• **What the exercise asks**
Copy the material below word for word, keeping every line in its original order.

[Source records]
○ ○ ○ ○ ○ ○ ○

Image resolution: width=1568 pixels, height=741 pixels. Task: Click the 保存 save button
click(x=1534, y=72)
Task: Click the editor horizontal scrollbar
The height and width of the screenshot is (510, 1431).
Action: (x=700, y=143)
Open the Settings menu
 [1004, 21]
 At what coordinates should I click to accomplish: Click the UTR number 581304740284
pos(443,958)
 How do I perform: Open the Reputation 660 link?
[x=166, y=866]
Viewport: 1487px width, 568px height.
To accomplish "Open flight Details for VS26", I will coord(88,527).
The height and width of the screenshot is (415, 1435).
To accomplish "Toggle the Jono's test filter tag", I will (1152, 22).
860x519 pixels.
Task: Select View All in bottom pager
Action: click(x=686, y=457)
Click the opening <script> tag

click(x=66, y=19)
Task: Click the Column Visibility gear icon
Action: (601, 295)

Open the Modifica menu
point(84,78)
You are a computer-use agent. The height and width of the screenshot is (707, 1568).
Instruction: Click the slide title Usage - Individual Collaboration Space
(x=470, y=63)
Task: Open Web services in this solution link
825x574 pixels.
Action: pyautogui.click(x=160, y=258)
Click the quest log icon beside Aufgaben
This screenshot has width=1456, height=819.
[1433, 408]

○ ○ ○ ○ ○ ○ ○

• **Solution to this exercise**
Image resolution: width=1568 pixels, height=741 pixels. Task: Click the 保存 save button
click(x=1534, y=72)
Task: Click the editor horizontal scrollbar
The height and width of the screenshot is (510, 1431).
Action: (x=700, y=143)
Open the Settings menu
 [1004, 21]
 At what coordinates should I click to accomplish: Click the UTR number 581304740284
pos(443,958)
 How do I perform: Open the Reputation 660 link?
[x=166, y=866]
Viewport: 1487px width, 568px height.
To accomplish "Open flight Details for VS26", I will coord(88,527).
The height and width of the screenshot is (415, 1435).
To accomplish "Toggle the Jono's test filter tag", I will (1152, 22).
860x519 pixels.
Task: Select View All in bottom pager
Action: click(x=686, y=457)
Click the opening <script> tag

click(x=66, y=19)
Task: Click the Column Visibility gear icon
Action: (601, 295)

Open the Modifica menu
point(84,78)
You are a computer-use agent. The height and width of the screenshot is (707, 1568).
Instruction: Click the slide title Usage - Individual Collaboration Space
(x=470, y=63)
Task: Open Web services in this solution link
825x574 pixels.
Action: pyautogui.click(x=160, y=258)
Click the quest log icon beside Aufgaben
This screenshot has width=1456, height=819.
[1433, 408]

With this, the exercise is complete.